Towards the end of last year, my colleague Esteban announced the full roll out of our latest people search tool – “Faceted Search”. I’d like to give you an inside look at the process, principles, and decisions that went into designing that feature. Our overall goal was to create an inspiring and engaging experience on LinkedIn for finding people you already know, as well as discovering others you may find helpful.
I’d like to talk about a couple of key philosophies that drove our design approach on Faceted Search.
Data-driven approach
We strive to design based on a strong understanding of how people use the site. For example, we found that the average number of results per search on LinkedIn was well over 10,000, and a large portion of our searches were refinements on existing, broader searches. Looking at this data, we saw a huge opportunity to assist people in finding who they’re looking for, faster.
User-centered approach
We also conducted user interviews, lab tests, focus groups, and surveys to provide a strong picture of our users’ search habits and pain points when trying to find people on LinkedIn and elsewhere on the web.
These were a few of the initial observations we gleaned from those conversations. For e.g:
- People skip past navigation at the top of their page, in search of their results. Once they pass it, they don’t usually come back.

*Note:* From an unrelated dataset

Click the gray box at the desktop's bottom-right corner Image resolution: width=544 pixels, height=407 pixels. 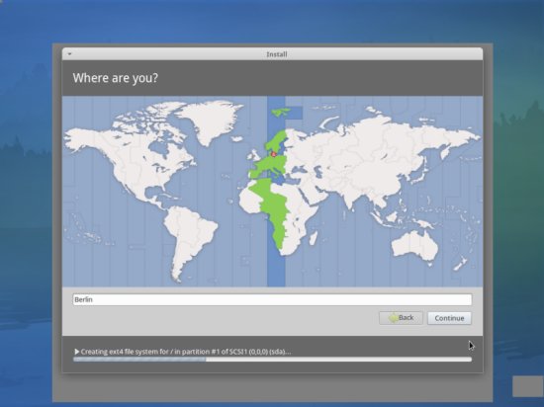click(x=528, y=386)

Therefore we placed our refinements down the side of the page.
- Check boxes are more discoverable and easy to understand than links or other user interface selection elements because they provide a clear call to action, and enable easy and intuitive experimentation (including undo).
- Unchecked boxes better met peoples’ expectations of selecting what they want, as opposed to deselecting what they don’t.

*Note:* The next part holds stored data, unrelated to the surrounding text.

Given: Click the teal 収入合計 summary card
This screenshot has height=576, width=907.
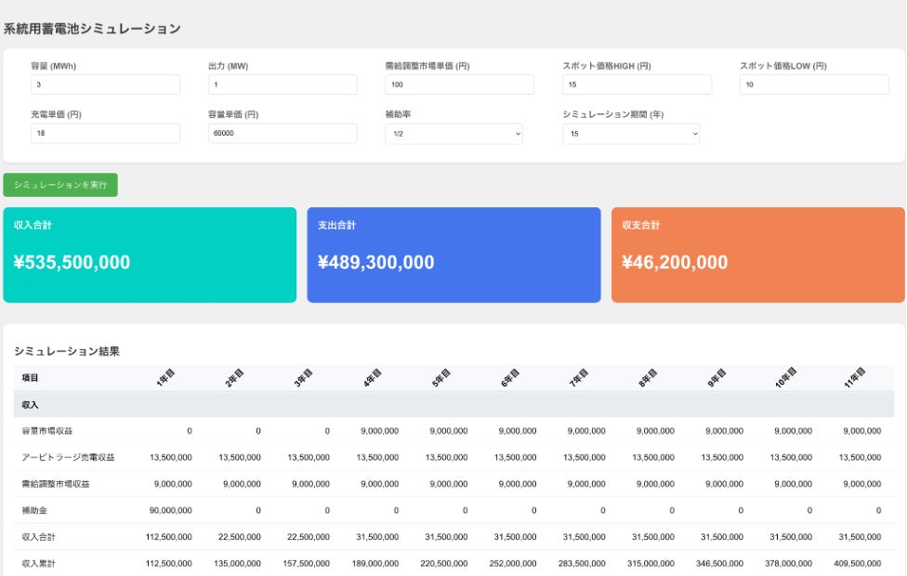Looking at the screenshot, I should point(150,255).
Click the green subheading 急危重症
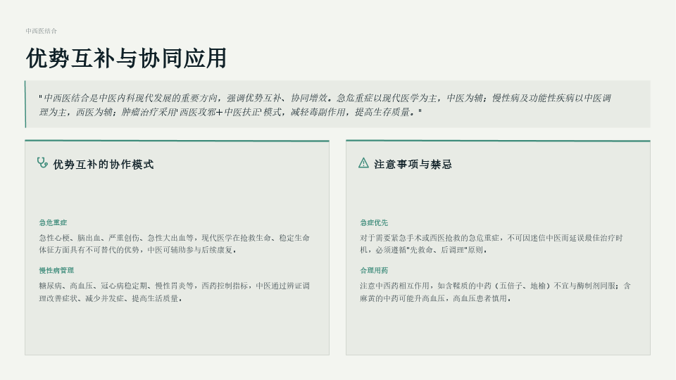 click(x=53, y=223)
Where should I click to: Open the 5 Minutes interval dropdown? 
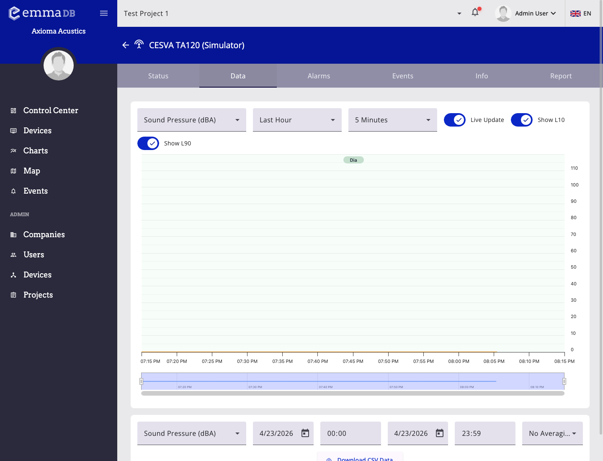click(x=393, y=120)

- Users had a more intuitive and enjoyable experience when the results updated on the fly with each click, instead of being forced to click a submit button or wait for a page refresh.

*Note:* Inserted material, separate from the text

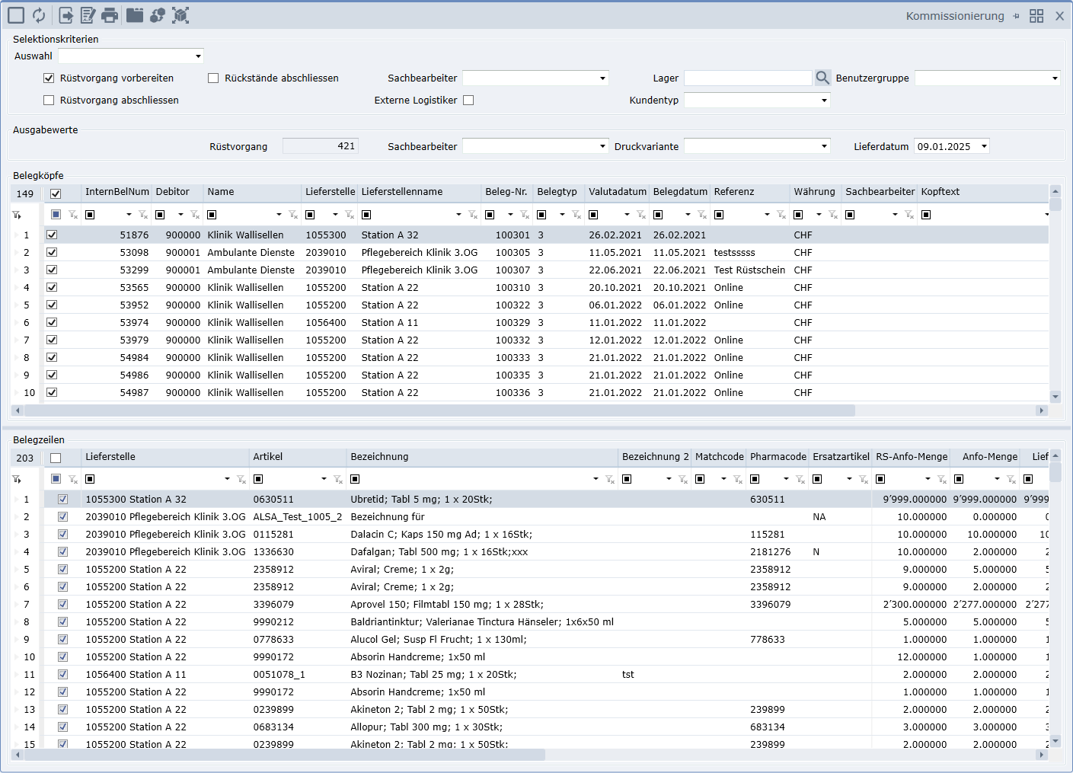Click the Valutadatum column header in Belegköpfe
This screenshot has height=773, width=1073.
[617, 192]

This feedback then drove some core design principles for the project:
- Need for speed: The default experience now minimizes search calls, brings back facets faster
- A seamless user experience: We also don’t refresh a facet the user is currently interacting with, nor do we disable the in-use facet while refreshing results.
- Subtle user delight: Make sure the tool is discoverable, but not overwhelming (show a sample of functionality, with easy access to see more).
- Enable recognition instead of forcing recall: We introduced the ability to quickly create advanced searches directly from your search page last November. But we know it’s much easier for people to recognize what they’re looking for when it’s shown to them.
Facets not only help you filter your search results, but also create interesting “results” in themselves. They provide a summary of the search results, and bring forward the top ranking values for each facet, guiding further investigation and giving strong cues for further refinement. As you can see, we approached Faceted Search as an opportunity to enable a much more inspired and serendipitous exploration.
And finally, the value of people search lies in relationships that matter. So, we made “relationship” a prominent facet, allowing people to easily refine along many dimensions such as company, school or location, but then further narrow that down to people you know or could be easily introduced to (from your second degree of connections).

The response to faceted search has been tremendous, and we’ve seen significant increases in the number of searches by members since the release. We truly appreciate all the feedback we’re received from you both while testing faceted search as well as the user feedback you’ve provided after launch.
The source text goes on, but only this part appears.